Spark architecture (driver, executors, cluster manager) in Apache Spark

Choose your learning style9 modes available

Learn Why Deep Visual Try Challenge Project Recall Time

Introduction

Spark architecture helps organize how big data tasks run efficiently on many computers. It splits work so tasks finish faster.

When processing large data sets that don't fit on one computer.

When you want to run data analysis or machine learning on a cluster of machines.

When you need to manage resources and tasks across many computers automatically.

When you want to speed up data processing by running tasks in parallel.

When you want to handle failures smoothly during big data processing.

Syntax

Apache Spark

Spark architecture has three main parts:

1. Driver: The main program that controls the job.
2. Executors: Workers that run tasks and store data.
3. Cluster Manager: The system that allocates resources and manages executors.

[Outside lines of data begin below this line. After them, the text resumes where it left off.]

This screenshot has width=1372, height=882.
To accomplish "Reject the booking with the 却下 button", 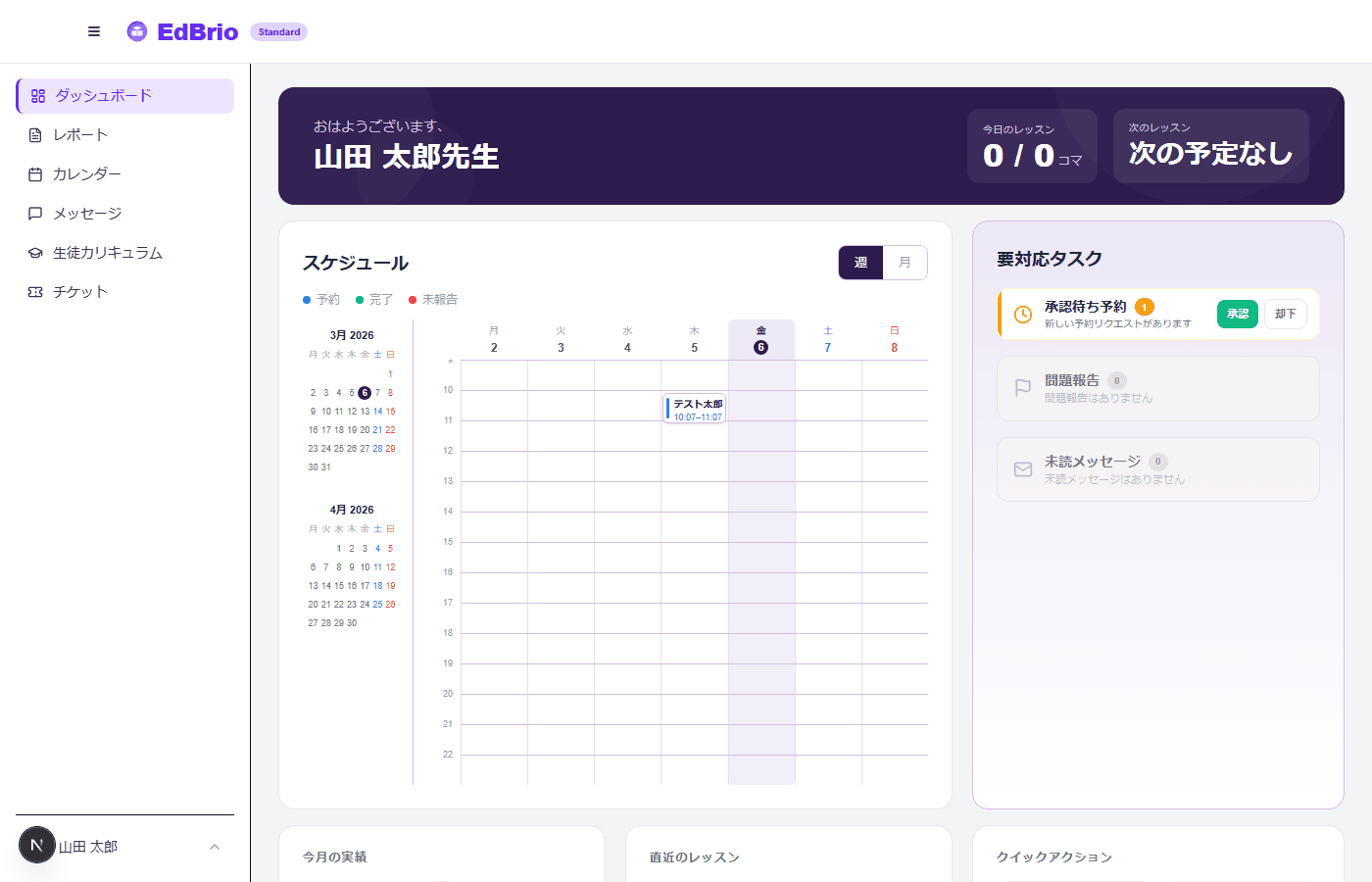I will (1285, 314).
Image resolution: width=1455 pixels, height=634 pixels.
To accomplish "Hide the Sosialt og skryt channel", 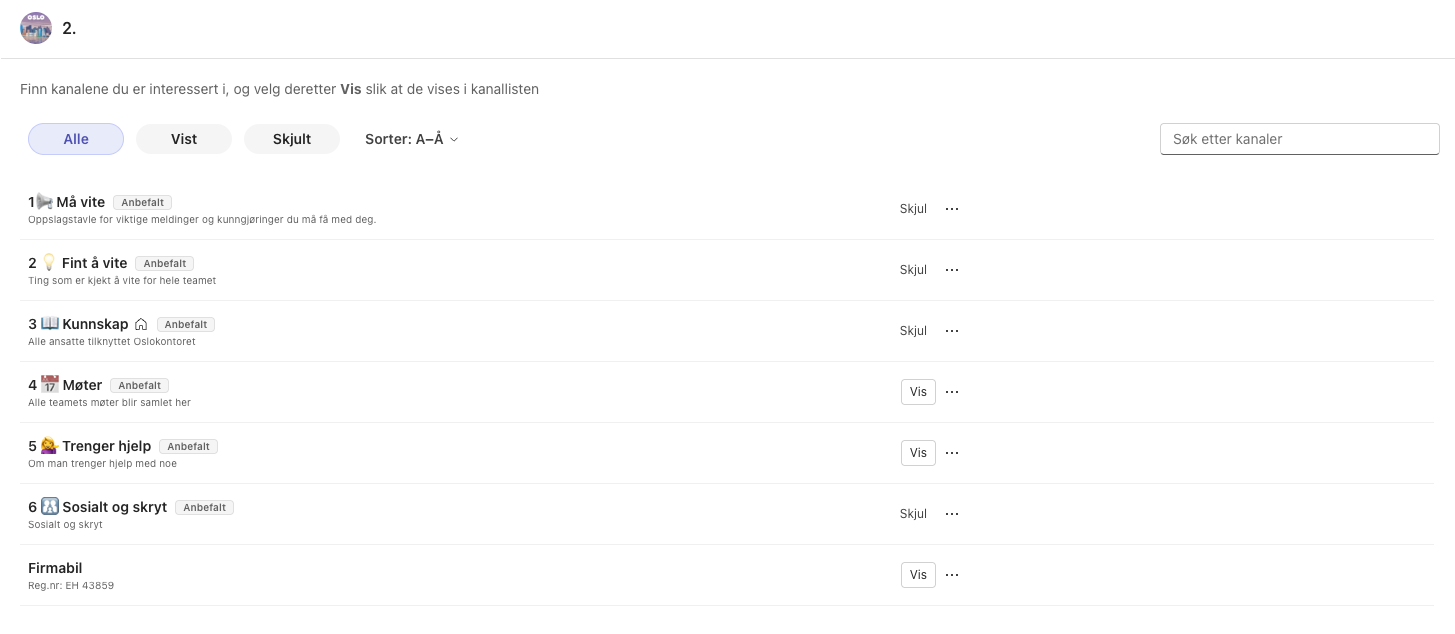I will pyautogui.click(x=913, y=514).
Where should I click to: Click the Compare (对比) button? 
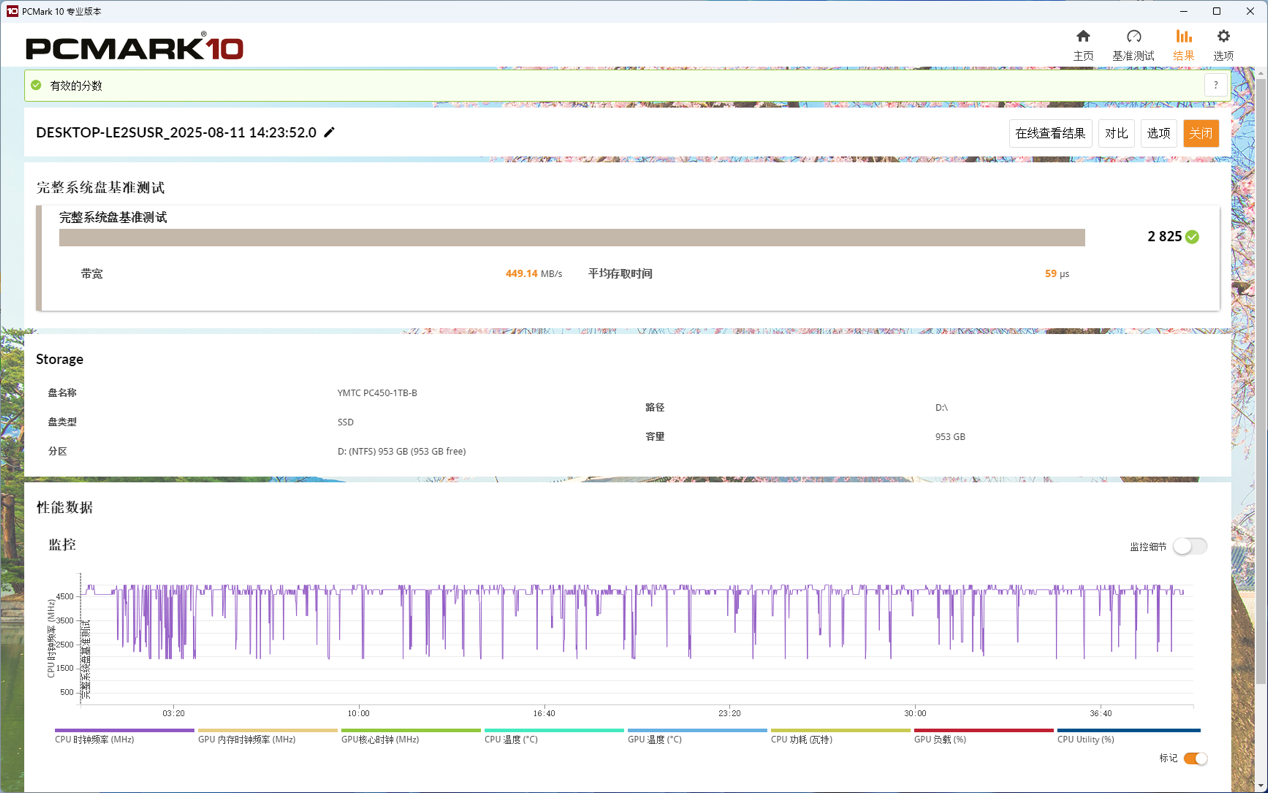tap(1116, 133)
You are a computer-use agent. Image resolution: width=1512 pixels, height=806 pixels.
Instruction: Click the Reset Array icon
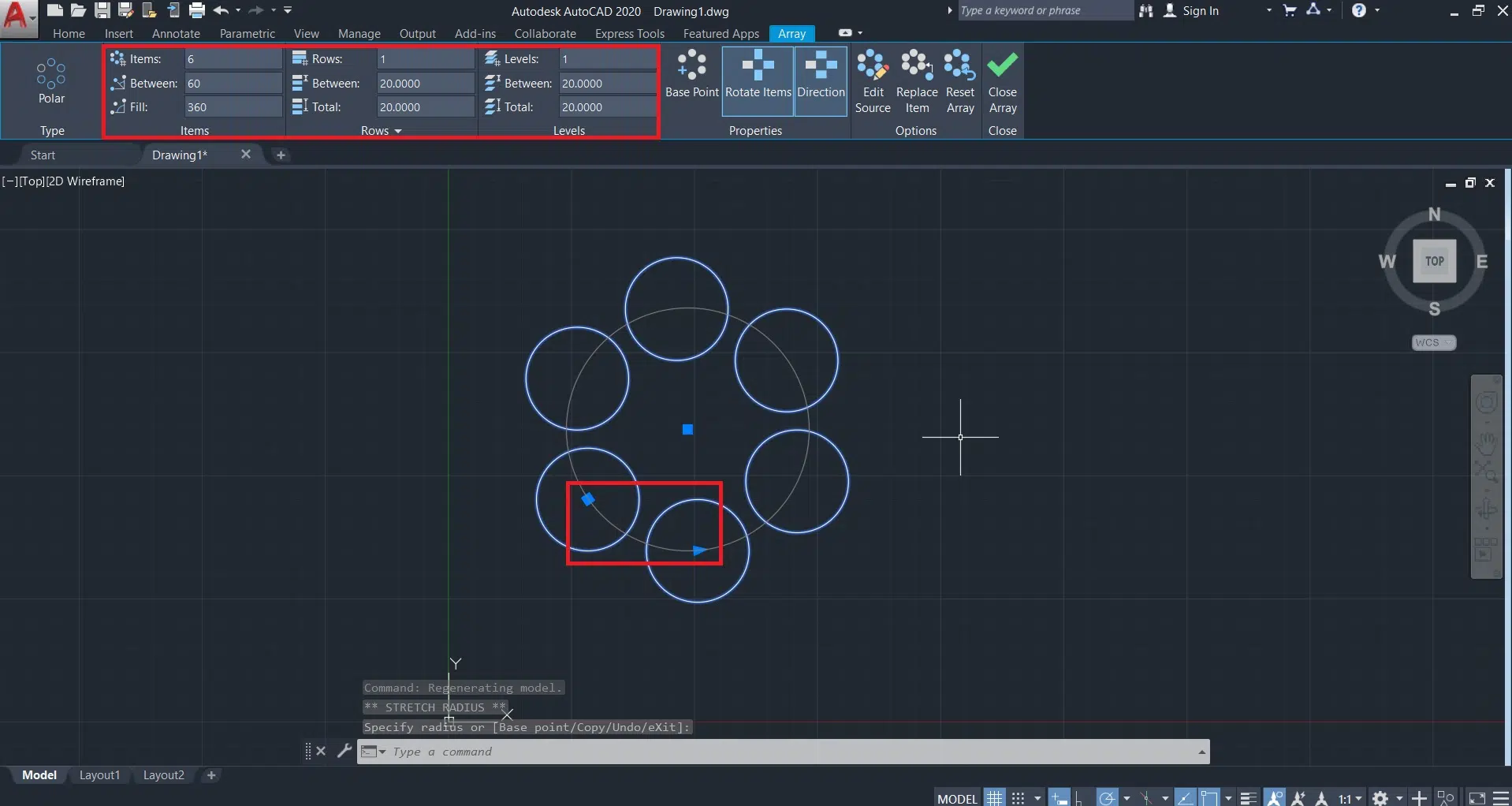(x=959, y=81)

The Driver runs your main code and plans tasks.

Executors do the actual work on data in parallel.

Examples

This shows the roles of each part simply.

Apache Spark

Driver: Runs your Spark application code.
Executors: Run tasks and keep data in memory.
Cluster Manager: Allocates resources like CPU and memory.

Different cluster managers help Spark run on various systems.

Apache Spark

Cluster Manager options:
- Standalone (Spark's own manager)
- YARN (used in Hadoop clusters)
- Mesos (general cluster manager)
- Kubernetes (container orchestration)

Sample Program

This code starts a Spark Driver locally with 2 threads as Executors. It creates and shows a small table.

Apache Spark

from pyspark.sql import SparkSession

# Create SparkSession which starts the Driver
spark = SparkSession.builder.master('local[2]').appName('SparkArchitectureDemo').getOrCreate()

# Create a simple DataFrame
data = [('Alice', 34), ('Bob', 45), ('Cathy', 29)]
df = spark.createDataFrame(data, ['Name', 'Age'])

# Show the DataFrame
print('DataFrame content:')
df.show()

# Stop SparkSession
spark.stop()

OutputSuccess

Important Notes

The Driver schedules tasks but does not process data itself.

Executors run tasks in parallel and keep data in memory for speed.

The Cluster Manager handles resource allocation and can restart failed executors.

Summary

Driver controls the job and plans tasks.

Executors run tasks and store data.

Cluster Manager manages resources and executors.